**Work instruction:**
What is needed is an exact copy of every line from the one containing "The height and width of the screenshot is (737, 1122)." through the end of the entries; please set it down without any pictures.

Stored data:
▬▬▬▬▬▬

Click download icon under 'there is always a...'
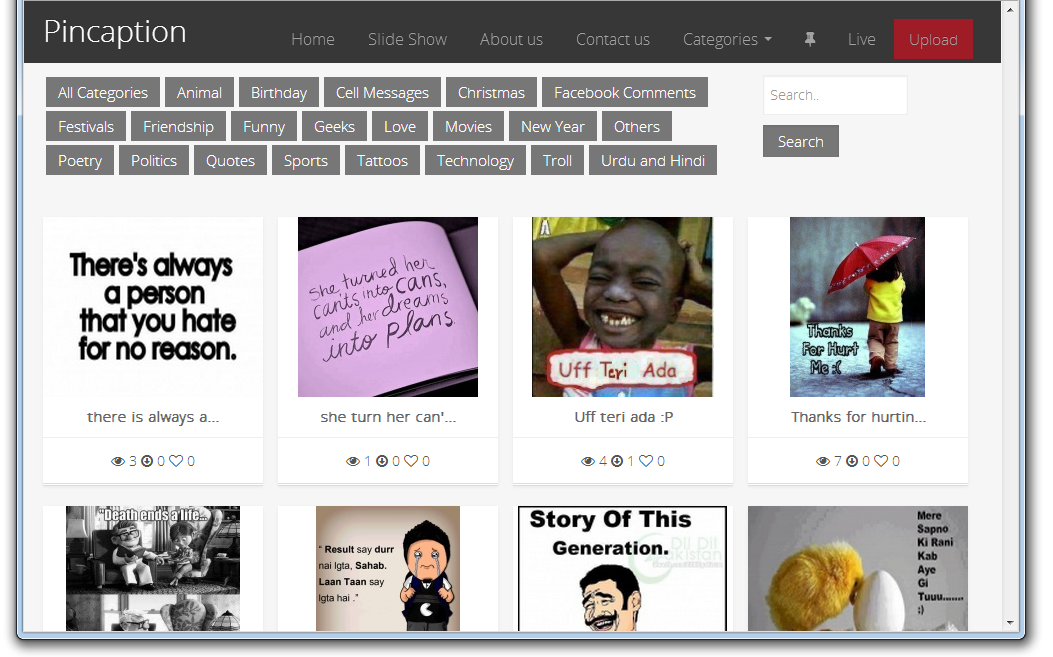The height and width of the screenshot is (657, 1053). click(147, 462)
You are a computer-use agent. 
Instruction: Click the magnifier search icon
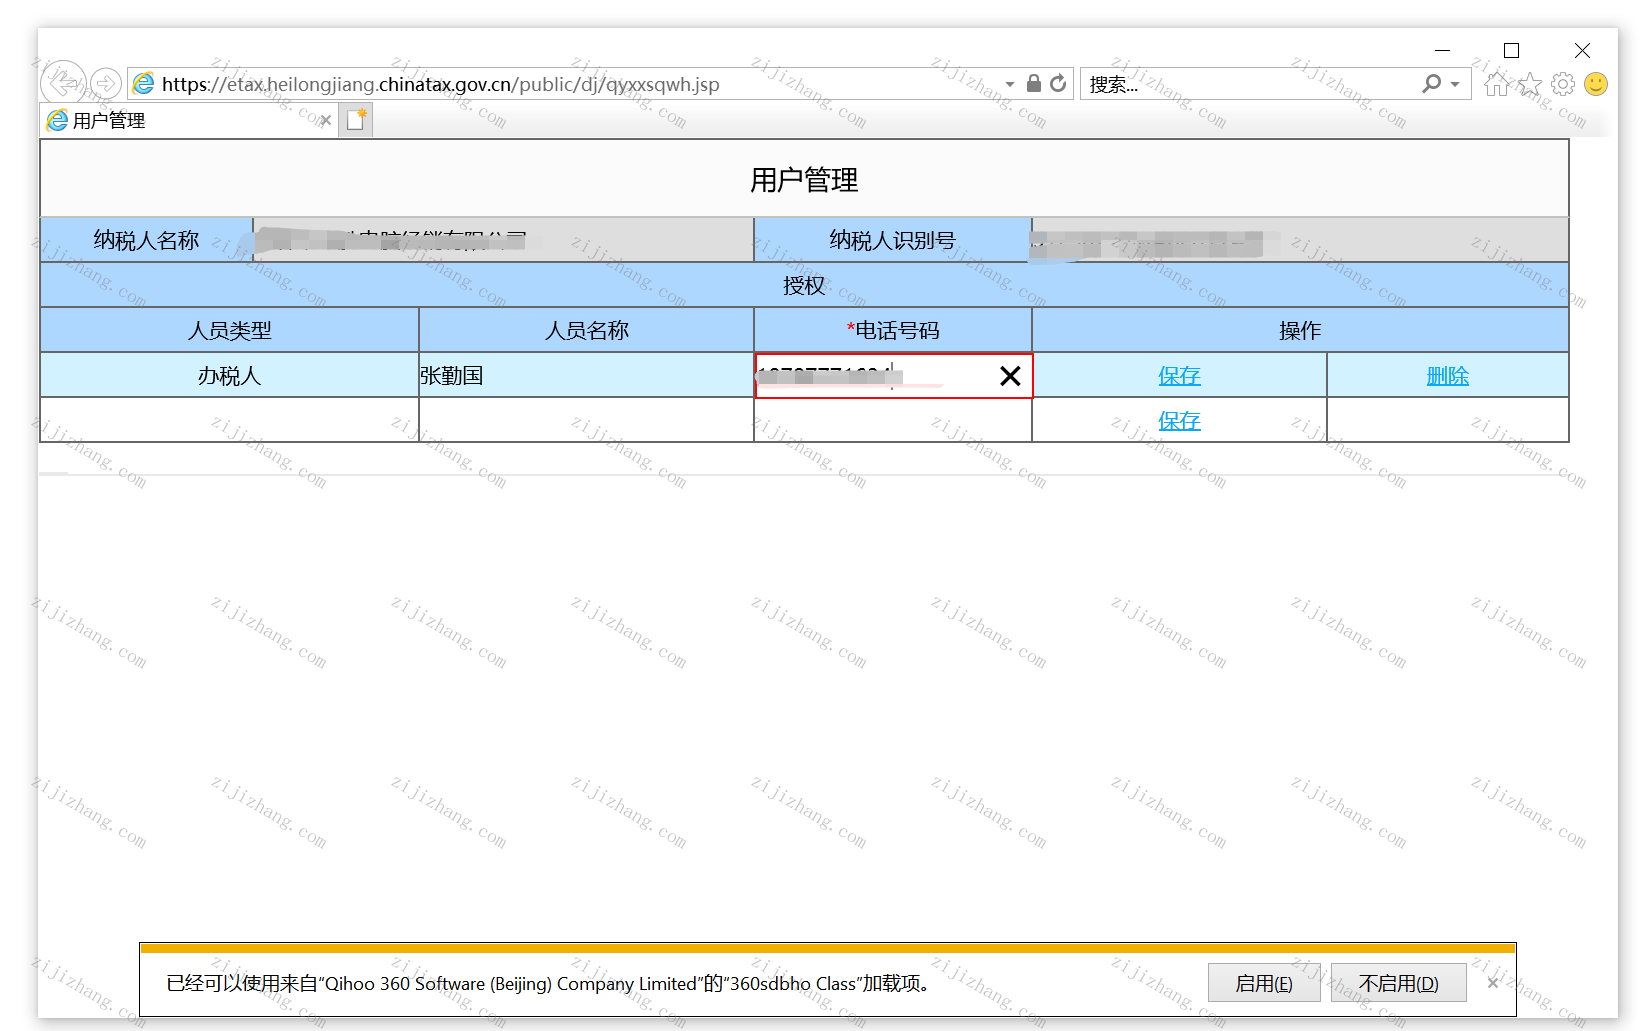[x=1432, y=84]
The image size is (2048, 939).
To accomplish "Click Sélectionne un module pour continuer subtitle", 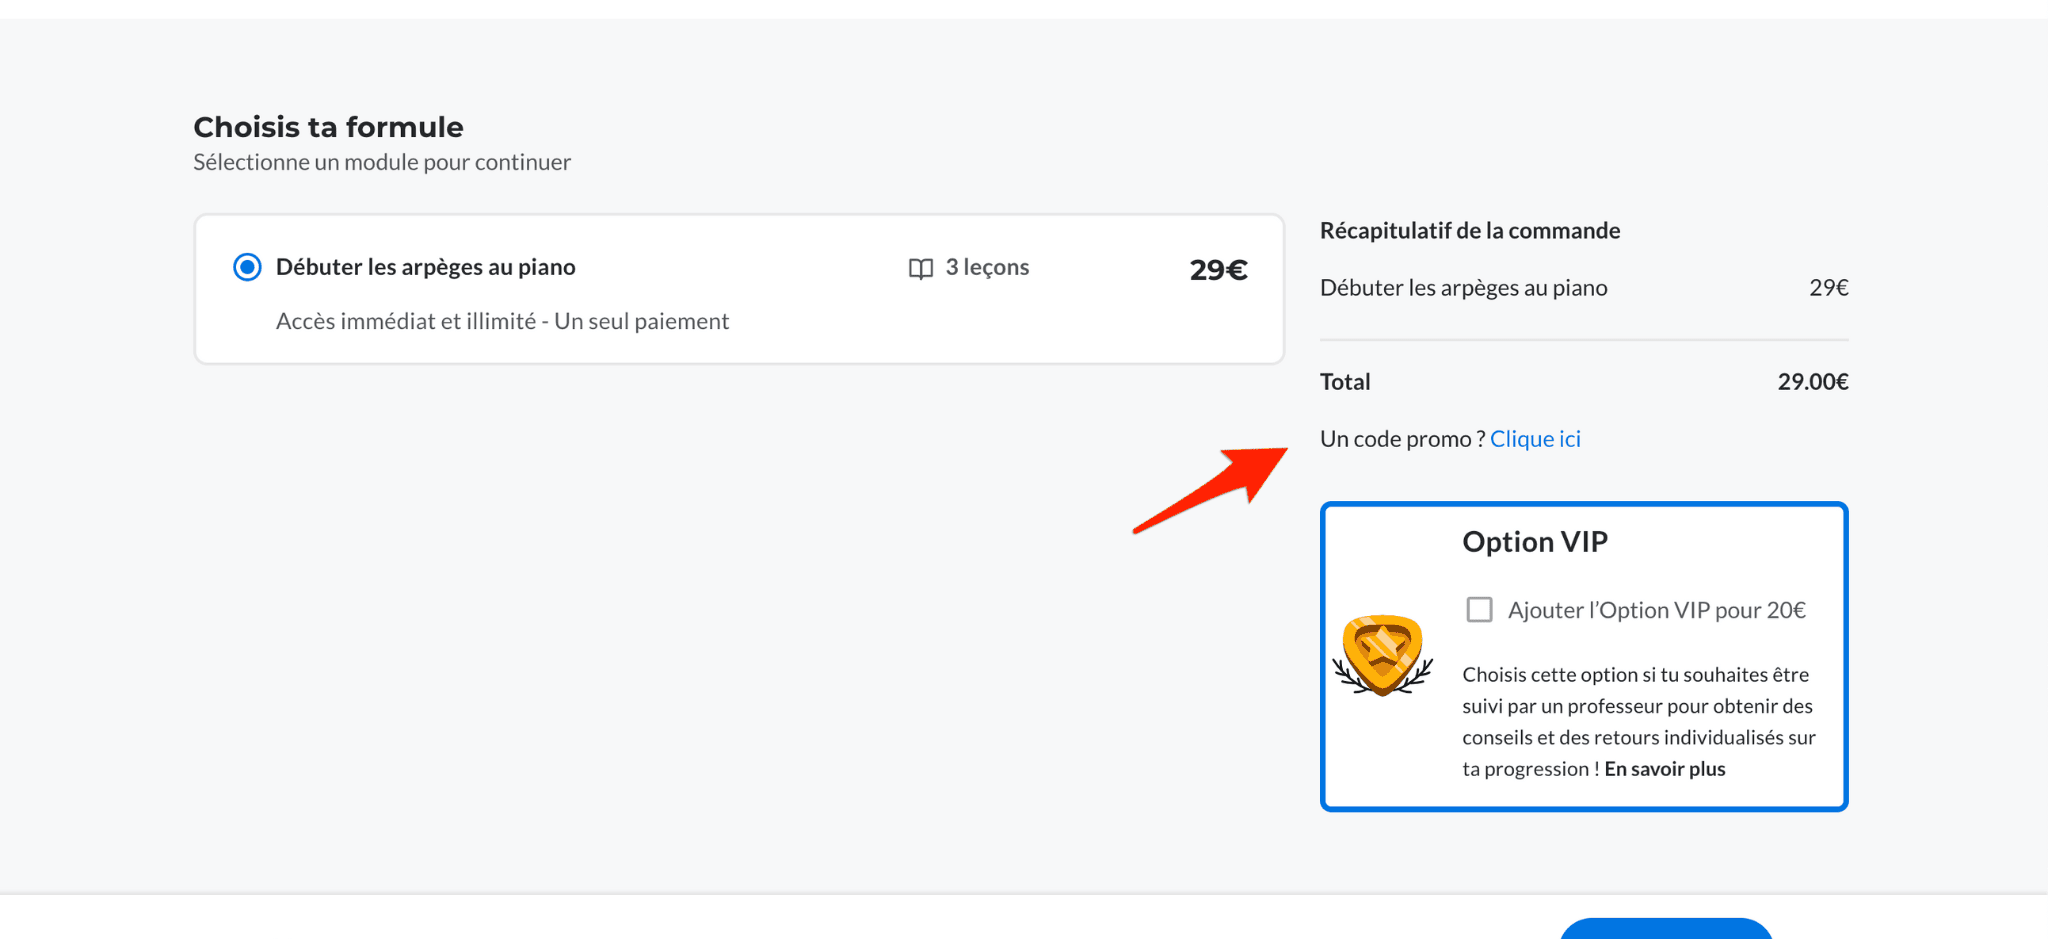I will [382, 162].
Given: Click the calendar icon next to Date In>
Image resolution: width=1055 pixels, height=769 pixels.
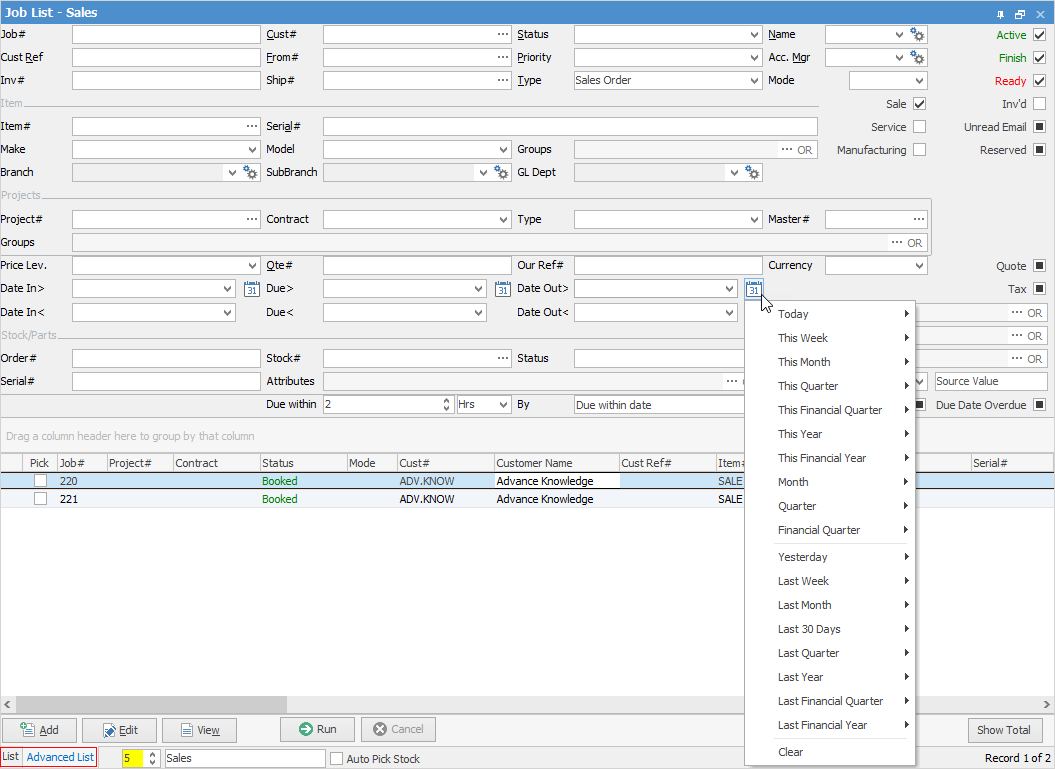Looking at the screenshot, I should click(252, 289).
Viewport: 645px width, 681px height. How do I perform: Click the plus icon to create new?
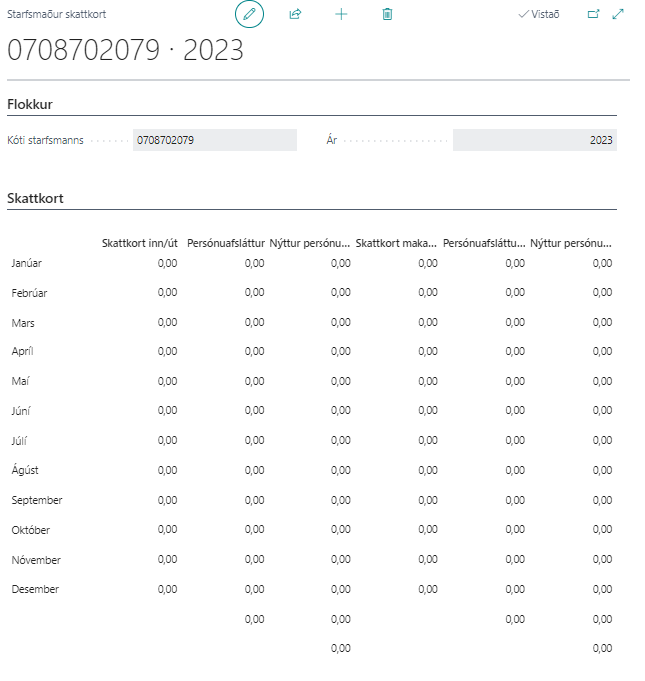(x=341, y=15)

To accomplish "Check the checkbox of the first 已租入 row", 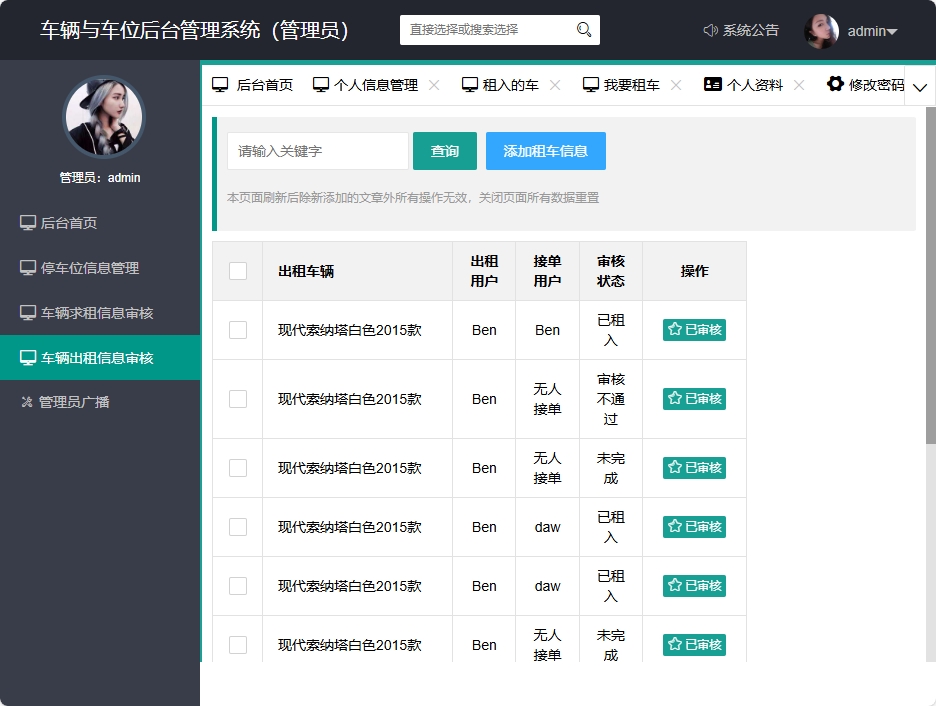I will click(237, 329).
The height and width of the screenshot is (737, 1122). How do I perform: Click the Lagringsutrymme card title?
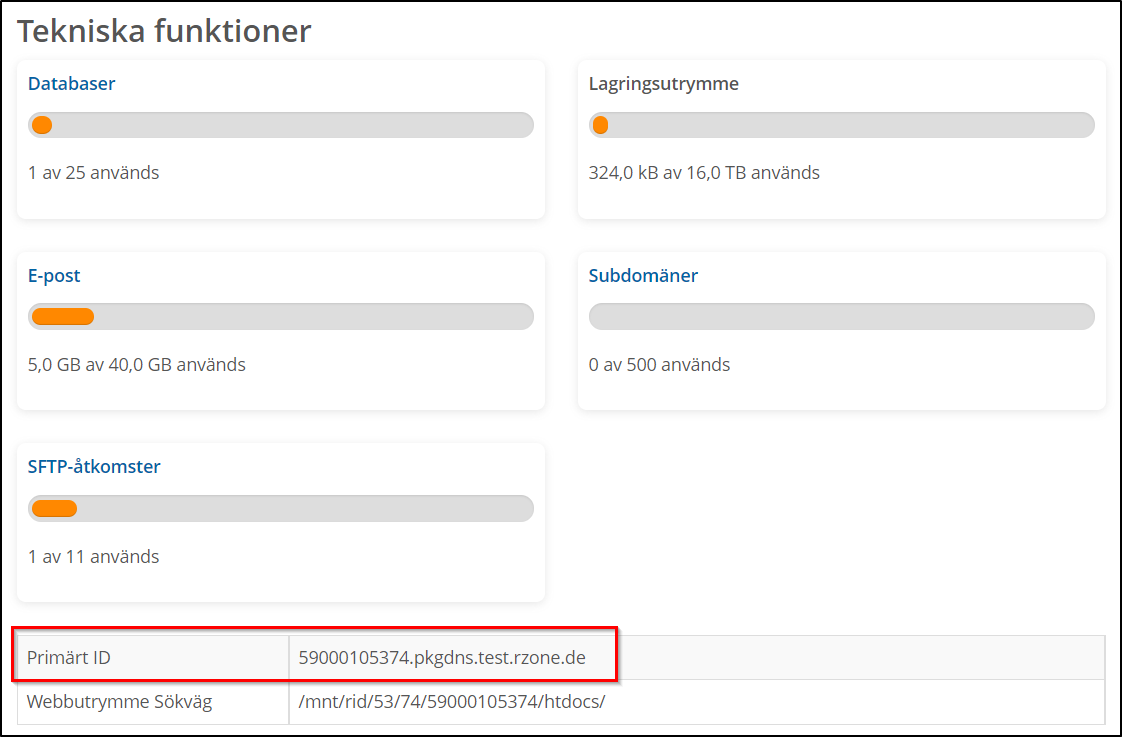pyautogui.click(x=663, y=84)
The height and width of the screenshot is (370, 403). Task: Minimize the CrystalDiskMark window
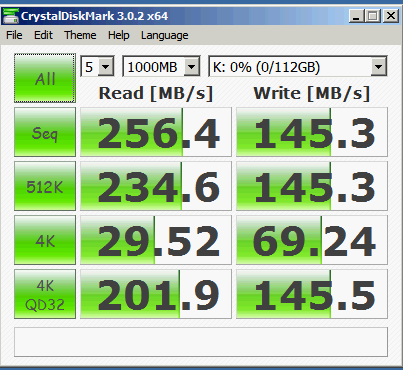356,16
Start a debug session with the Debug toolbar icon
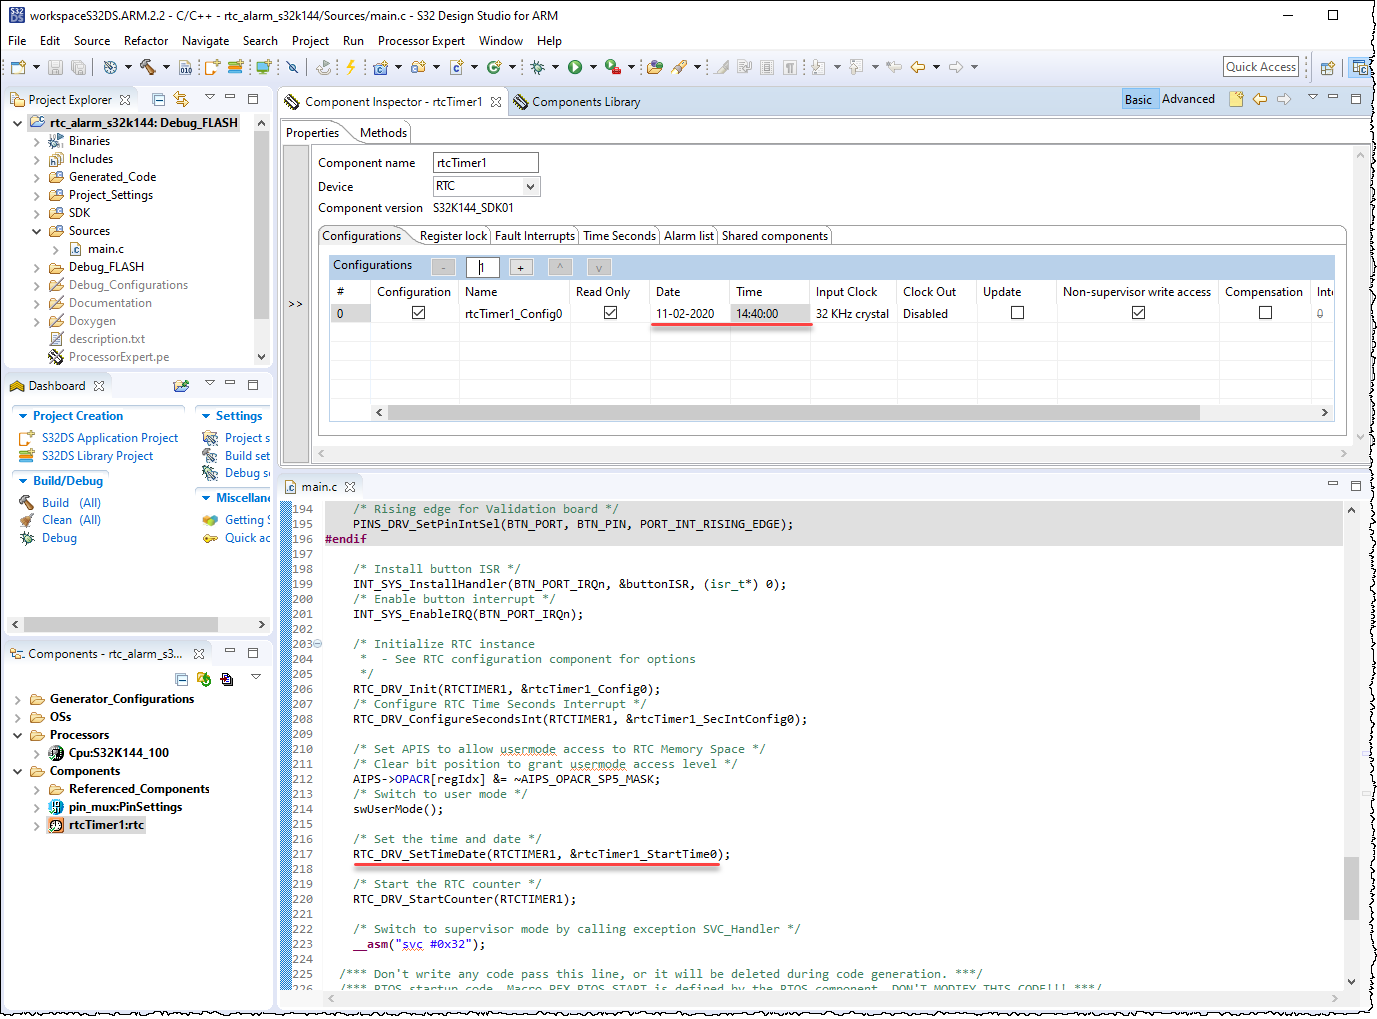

▬▬▬▬▬▬

**Exercise response:**
The height and width of the screenshot is (737, 1122). How do I perform: Click the Lagringsutrymme card title?
pyautogui.click(x=663, y=84)
The height and width of the screenshot is (370, 403). Task: Minimize the CrystalDiskMark window
356,16
Start a debug session with the Debug toolbar icon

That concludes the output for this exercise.